- Animal cell culture is the process of growing animal-derived cells outside their natural biological context under controlled laboratory conditions. This technique has become fundamental in cell biology, molecular biology, biotechnology, and medicine.
- By isolating cells from tissues or tumors and providing them with an artificial but supportive environment—including nutrients, growth factors, and suitable physical conditions—researchers can observe, manipulate, and utilize cellular behavior in a reproducible and ethical way. The in vitro setting allows for detailed analysis of cellular processes that would be difficult or impossible to study within a living organism.
- Successful animal cell culture relies on maintaining precise environmental parameters. Most mammalian cells require a temperature of 37°C, a near-neutral pH (around 7.2–7.4), a humidified atmosphere with 5% CO₂ to maintain bicarbonate-buffered media, and an osmotically balanced medium enriched with essential nutrients. Culture media typically include amino acids, vitamins, salts, glucose, and growth-promoting additives such as fetal bovine serum (FBS). To prevent contamination, all procedures must be conducted using aseptic techniques under sterile conditions, often in laminar flow hoods.

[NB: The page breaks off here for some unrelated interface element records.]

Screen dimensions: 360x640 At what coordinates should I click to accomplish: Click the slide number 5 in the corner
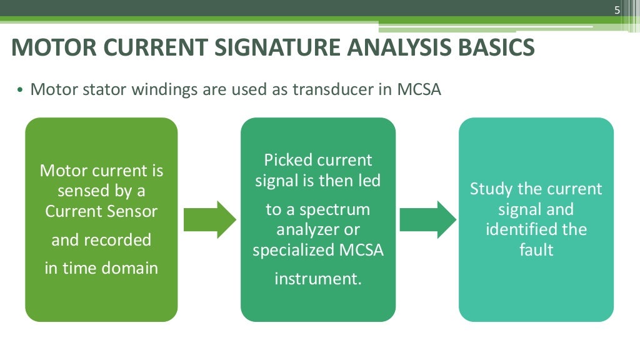(x=618, y=10)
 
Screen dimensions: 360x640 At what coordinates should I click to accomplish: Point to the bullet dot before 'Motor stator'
(x=20, y=91)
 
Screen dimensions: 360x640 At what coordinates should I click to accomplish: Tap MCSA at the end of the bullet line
(x=419, y=89)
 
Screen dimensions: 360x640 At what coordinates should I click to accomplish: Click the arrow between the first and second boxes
(x=209, y=220)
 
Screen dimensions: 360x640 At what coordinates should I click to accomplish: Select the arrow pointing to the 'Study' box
(x=428, y=220)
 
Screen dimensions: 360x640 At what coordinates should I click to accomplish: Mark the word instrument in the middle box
(x=318, y=278)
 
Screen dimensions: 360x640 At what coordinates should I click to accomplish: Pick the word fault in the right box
(x=536, y=250)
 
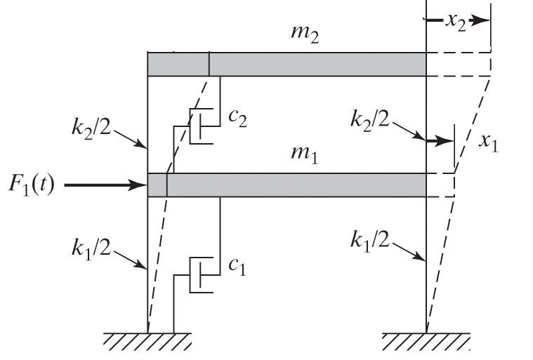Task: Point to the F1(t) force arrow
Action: (x=105, y=186)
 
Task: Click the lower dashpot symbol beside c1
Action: (x=200, y=273)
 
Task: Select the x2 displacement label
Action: (x=456, y=20)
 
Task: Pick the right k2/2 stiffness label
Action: (x=370, y=119)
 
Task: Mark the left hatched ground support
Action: (x=147, y=340)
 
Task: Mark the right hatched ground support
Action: (x=425, y=340)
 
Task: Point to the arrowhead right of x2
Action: (x=480, y=20)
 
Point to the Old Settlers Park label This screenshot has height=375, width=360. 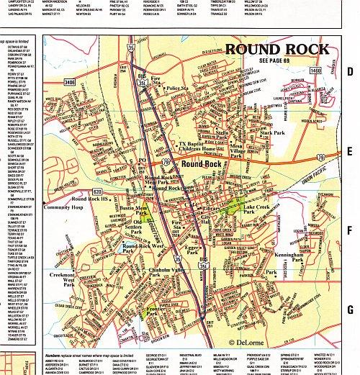pos(148,227)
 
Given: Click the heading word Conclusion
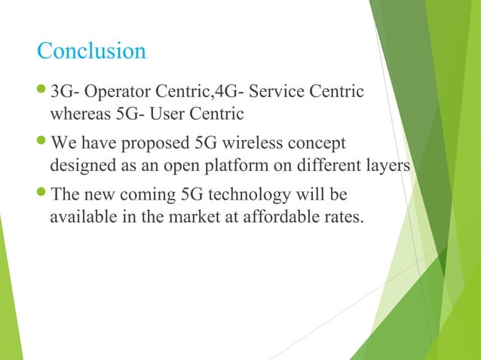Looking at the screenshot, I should (x=91, y=51).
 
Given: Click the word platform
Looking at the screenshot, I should (x=240, y=164).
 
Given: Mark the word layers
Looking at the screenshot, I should (x=385, y=164).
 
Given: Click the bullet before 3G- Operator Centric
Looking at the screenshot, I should (x=41, y=94).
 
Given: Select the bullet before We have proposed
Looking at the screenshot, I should (x=41, y=143).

- Animal cell cultures are broadly classified based on their origin and lifespan. Primary cultures are established directly from tissues and retain many of the characteristics of the tissue of origin, but they have limited proliferative capacity. Once subcultured, these cells are considered secondary cultures. Some cells undergo spontaneous or induced transformation, becoming continuous or immortalized cell lines capable of proliferating indefinitely. Widely used examples include HeLa, CHO, and HEK293 cells. Stem cells—both embryonic and induced pluripotent stem cells (iPSCs)—form another major category, with the potential to differentiate into various specialized cell types under defined culture conditions.
- Depending on their nature, cells can be cultured as adherent monolayers or in suspension. Most mammalian cells require attachment to a surface such as plastic or glass, while some (e.g., lymphocytes or transformed cells) can grow freely in suspension. More complex systems include co-cultures of multiple cell types to study interactions, microcarrier-based cultures for scaling adherent cells in bioreactors, and three-dimensional (3D) cultures or organoids that better mimic in vivo tissue architecture. These advanced models have improved the physiological relevance of in vitro studies and are particularly valuable for drug discovery and regenerative medicine.

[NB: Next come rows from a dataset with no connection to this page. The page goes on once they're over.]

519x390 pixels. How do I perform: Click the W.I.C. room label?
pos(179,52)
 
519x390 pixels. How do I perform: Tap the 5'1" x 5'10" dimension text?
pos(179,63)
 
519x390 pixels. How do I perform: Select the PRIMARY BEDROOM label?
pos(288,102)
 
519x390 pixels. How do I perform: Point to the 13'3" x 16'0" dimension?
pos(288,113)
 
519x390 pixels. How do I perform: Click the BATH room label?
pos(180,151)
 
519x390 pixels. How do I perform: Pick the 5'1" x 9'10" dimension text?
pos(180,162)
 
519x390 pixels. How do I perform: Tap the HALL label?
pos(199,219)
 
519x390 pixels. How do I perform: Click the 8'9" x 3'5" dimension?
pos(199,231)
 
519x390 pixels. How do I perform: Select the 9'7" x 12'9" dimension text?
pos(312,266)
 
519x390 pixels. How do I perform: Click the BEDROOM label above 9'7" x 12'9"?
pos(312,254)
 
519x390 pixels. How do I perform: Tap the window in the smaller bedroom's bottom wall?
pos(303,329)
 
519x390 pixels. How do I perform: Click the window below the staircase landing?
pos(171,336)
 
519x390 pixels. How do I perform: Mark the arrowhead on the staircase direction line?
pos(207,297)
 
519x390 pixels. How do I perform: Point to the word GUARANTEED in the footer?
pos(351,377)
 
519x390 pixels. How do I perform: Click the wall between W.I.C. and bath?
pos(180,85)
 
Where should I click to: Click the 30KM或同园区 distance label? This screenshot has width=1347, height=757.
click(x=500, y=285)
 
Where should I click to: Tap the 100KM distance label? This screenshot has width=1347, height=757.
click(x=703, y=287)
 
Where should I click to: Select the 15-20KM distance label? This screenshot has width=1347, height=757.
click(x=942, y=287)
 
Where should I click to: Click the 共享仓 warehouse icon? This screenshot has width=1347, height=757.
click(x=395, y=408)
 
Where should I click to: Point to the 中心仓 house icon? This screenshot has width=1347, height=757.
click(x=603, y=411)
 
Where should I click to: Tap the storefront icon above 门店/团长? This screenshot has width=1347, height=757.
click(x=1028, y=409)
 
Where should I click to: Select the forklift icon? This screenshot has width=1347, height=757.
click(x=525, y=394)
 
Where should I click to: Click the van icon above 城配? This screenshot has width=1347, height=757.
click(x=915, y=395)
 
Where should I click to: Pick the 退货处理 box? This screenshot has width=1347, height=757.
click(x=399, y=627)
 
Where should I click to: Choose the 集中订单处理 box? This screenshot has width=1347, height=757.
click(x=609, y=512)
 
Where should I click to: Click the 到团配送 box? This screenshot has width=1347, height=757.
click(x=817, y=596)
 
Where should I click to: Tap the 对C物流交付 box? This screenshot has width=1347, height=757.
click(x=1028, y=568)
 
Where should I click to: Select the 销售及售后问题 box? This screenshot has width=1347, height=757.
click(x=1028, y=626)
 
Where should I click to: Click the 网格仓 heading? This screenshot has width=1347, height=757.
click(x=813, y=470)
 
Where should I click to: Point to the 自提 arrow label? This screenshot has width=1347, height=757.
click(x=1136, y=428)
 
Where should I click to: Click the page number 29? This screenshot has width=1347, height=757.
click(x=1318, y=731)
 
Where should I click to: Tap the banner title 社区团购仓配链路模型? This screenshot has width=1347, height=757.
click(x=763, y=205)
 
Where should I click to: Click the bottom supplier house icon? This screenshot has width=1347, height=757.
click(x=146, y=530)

- Animal cell culture supports a wide range of applications. In basic research, it enables the study of cell signaling, gene expression, differentiation, and disease mechanisms. In biotechnology and pharmaceutical industries, cultured cells are used to produce recombinant proteins, monoclonal antibodies, and vaccines. CHO and HEK293 cells, for instance, are common hosts for biologic drug manufacturing. In clinical and translational research, cultured cells are employed in gene therapy, tissue engineering, and personalized medicine. Patient-derived cells and iPSCs are increasingly used to model genetic diseases, predict drug responses, and develop individualized therapies. Cell culture also provides a platform for toxicological testing, offering an alternative to animal testing in cosmetics, chemicals, and drug development.
- Despite its advantages, animal cell culture has limitations. Cells maintained in vitro may undergo genetic or phenotypic changes over time and may not fully replicate the behavior of tissues in vivo. Simple 2D cultures lack the complex structural and biochemical cues present in living organisms. In addition, the use of serum introduces variability and potential ethical concerns. Contamination by bacteria, fungi, or mycoplasma remains a persistent challenge in many laboratories.
- Recent innovations are addressing these challenges and pushing the field forward. Advances in automation and artificial intelligence are enabling high-throughput, standardized cell culture systems. Microfluidic technologies have led to the development of “organ-on-a-chip” platforms that simulate the dynamic microenvironment of tissues and organs. Defined, serum-free media are replacing animal-derived supplements to improve reproducibility and regulatory compliance. Gene editing tools like CRISPR have made it easier to create disease models or engineer therapeutic cell lines. Emerging fields like 3D bioprinting and 4D culture systems are creating dynamic, spatially organized environments that closely mimic in vivo tissue structure and function.